GIVEN ENTRIES:
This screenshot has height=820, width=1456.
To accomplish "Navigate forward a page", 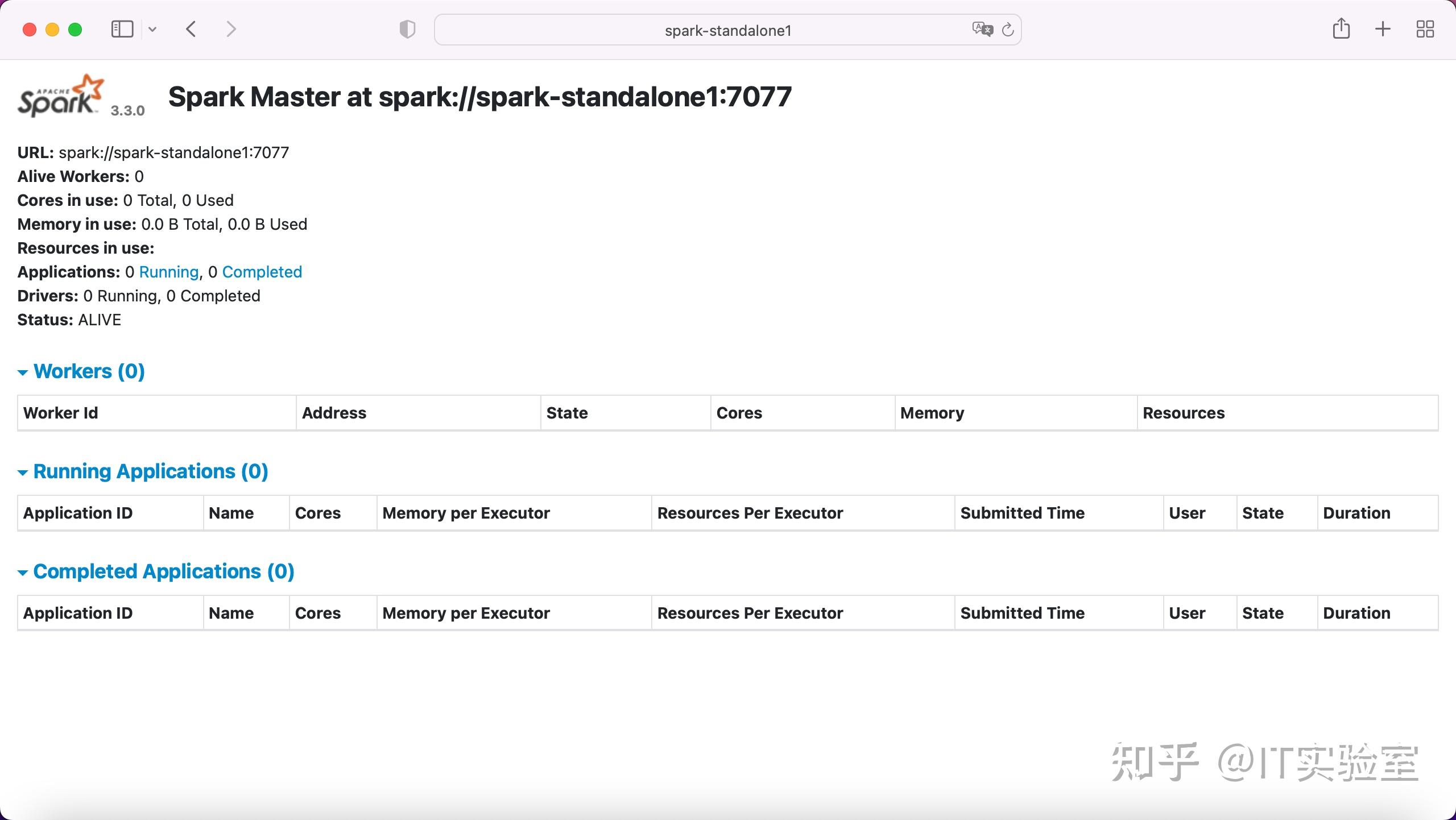I will [x=231, y=28].
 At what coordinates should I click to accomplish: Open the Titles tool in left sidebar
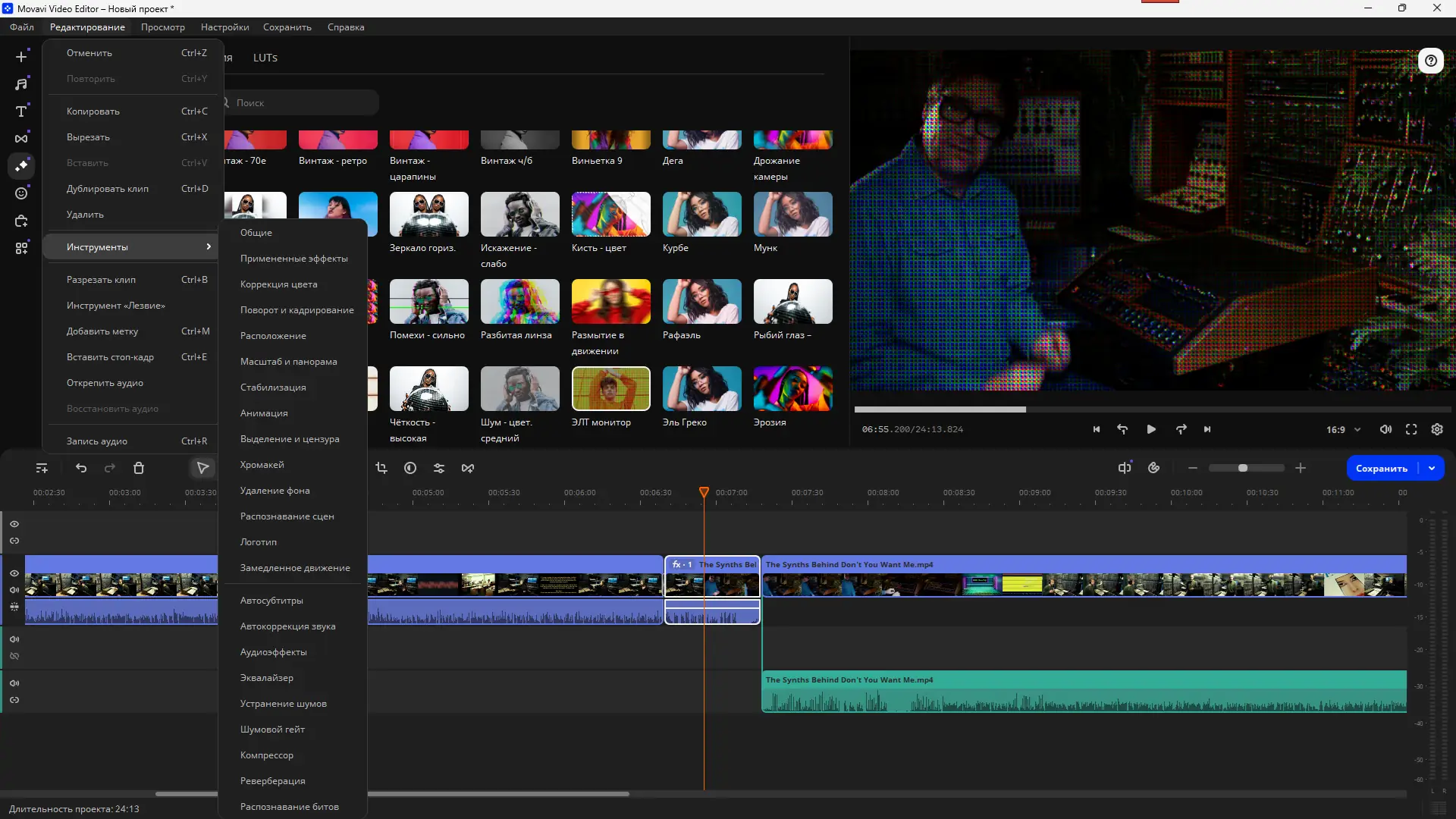(x=21, y=111)
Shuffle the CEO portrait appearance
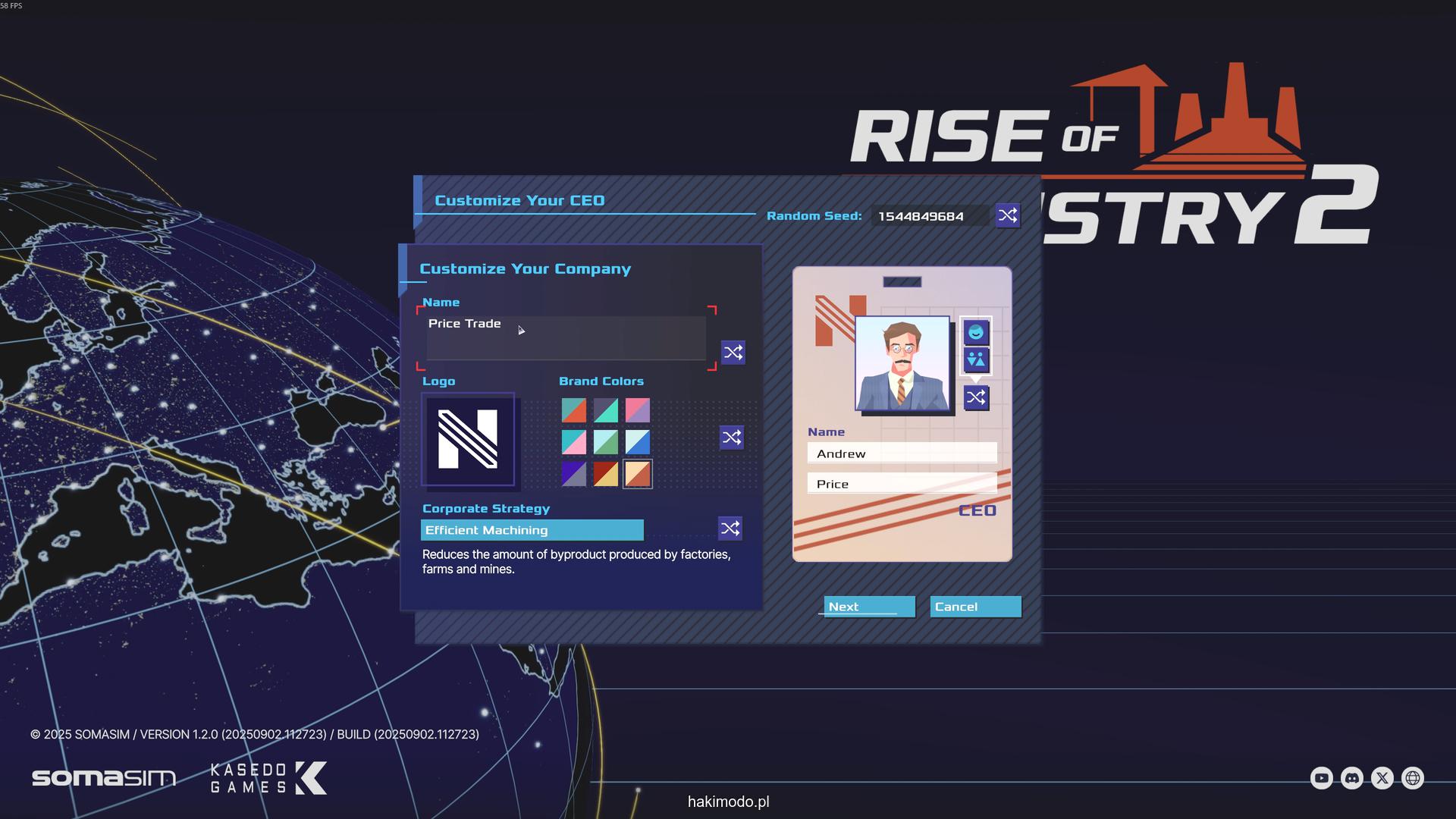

TASK STATEMENT: Nothing but the lines from the line containing "At what coordinates" through the end of the data, both ends included, is to be reproduced, exactly as written and without the pictures.

TASK OUTPUT:
 At what coordinates should I click to accomplish: Open the Titles tool in left sidebar
(x=21, y=111)
Shuffle the CEO portrait appearance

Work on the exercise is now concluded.